Elvira Tomelloso, sin duda, iba a dejar huella. Así fue, el editor Jaime de Alarcón, quedó maravillado con sus escritos y por la belleza de su alma. En aquella primera cita, la complicidad de ambos fue extraordinaria. Pese a la presencia de Las Sinsombrero y sus amigos literatos y artistas, Elvira solo tenía ojos para el editor.



Jaime de Alarcón, supo que aquel día era posible amar incondicionalmente, era como si estuviera escrito en sus destinos. Y se preguntaba, apesadumbrado, cómo había pospuesto ese encuentro tanto tiempo pese a las recomendaciones insistentes de don Benito. Hablaron durante horas, los sueños de ambos eran el eje de todas sus conversaciones, la jovencita escritora, tenía ya dieciocho años, sus padrinos literarios ya habían fallecido.



Todo parecía ir con normalidad, pero en aquel viejo Madrid, lo extraordinario, a veces, traspasaba nuestra realidad.

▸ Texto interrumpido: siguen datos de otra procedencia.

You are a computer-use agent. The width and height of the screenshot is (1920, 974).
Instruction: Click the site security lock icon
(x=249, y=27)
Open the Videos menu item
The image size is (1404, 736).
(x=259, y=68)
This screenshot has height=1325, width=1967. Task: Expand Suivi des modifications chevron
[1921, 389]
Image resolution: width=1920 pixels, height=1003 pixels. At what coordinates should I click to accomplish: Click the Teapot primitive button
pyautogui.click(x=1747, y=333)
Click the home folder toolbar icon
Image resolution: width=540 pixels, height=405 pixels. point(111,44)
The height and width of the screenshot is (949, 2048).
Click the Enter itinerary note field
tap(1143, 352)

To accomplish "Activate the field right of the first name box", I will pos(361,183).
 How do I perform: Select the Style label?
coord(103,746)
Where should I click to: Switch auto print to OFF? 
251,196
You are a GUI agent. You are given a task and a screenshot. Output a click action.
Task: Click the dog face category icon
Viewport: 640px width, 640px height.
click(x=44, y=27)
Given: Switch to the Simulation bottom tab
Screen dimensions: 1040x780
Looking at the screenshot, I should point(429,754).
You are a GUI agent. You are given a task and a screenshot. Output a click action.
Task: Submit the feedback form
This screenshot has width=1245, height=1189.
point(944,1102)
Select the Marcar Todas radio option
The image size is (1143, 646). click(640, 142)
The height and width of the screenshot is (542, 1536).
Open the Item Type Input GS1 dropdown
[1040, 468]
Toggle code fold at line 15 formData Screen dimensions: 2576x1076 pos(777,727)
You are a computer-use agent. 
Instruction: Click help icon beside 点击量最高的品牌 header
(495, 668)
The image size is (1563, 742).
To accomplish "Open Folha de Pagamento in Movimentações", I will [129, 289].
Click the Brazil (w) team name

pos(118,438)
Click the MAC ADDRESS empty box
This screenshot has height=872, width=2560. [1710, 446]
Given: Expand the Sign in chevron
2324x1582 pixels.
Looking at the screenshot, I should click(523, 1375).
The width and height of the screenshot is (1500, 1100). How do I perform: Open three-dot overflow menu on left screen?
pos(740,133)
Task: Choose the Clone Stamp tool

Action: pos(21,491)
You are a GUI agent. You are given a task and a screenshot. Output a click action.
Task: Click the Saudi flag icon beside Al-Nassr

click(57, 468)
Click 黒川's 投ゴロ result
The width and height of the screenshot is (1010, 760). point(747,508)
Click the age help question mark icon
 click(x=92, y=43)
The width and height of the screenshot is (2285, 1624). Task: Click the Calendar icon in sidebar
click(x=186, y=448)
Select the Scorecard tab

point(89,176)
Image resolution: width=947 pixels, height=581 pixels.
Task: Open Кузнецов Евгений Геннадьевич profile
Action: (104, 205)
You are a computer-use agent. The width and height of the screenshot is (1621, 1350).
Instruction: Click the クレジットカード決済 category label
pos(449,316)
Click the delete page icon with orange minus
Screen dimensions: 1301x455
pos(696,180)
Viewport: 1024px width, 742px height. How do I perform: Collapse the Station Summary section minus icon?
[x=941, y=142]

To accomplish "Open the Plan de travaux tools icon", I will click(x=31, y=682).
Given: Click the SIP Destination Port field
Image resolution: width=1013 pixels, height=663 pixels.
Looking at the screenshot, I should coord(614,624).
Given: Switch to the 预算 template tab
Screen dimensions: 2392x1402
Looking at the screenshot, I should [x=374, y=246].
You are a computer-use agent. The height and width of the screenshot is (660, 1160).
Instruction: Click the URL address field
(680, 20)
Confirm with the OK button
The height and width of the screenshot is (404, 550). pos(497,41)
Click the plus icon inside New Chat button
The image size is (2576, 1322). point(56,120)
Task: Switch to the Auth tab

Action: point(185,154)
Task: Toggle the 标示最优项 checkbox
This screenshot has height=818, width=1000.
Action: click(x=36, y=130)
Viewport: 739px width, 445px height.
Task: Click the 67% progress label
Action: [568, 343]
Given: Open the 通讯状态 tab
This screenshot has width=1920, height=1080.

Elvira, esperaba a Jaime en los sótanos del café que llevaban, al parecer, al mismísimo Teatro de la Comedia, encontró una extraña puerta y la abrió. Un destello inundó su rostro.



Como cada día, como cada noche, Elvira, en su mirada, todavía joven, ojeaba con tristeza en Lamucca, un centenario ejemplar de El Imparcial que había encontrado en la Cuesta de Moyano.



Madrid, 15 de abril de 1924

«El editor, Jaime de Alarcón, falleció anoche en su oficina a la edad de 33 años. Nunca superó –dicen– la extraña desaparición de Elvira Carranza de Tomelloso».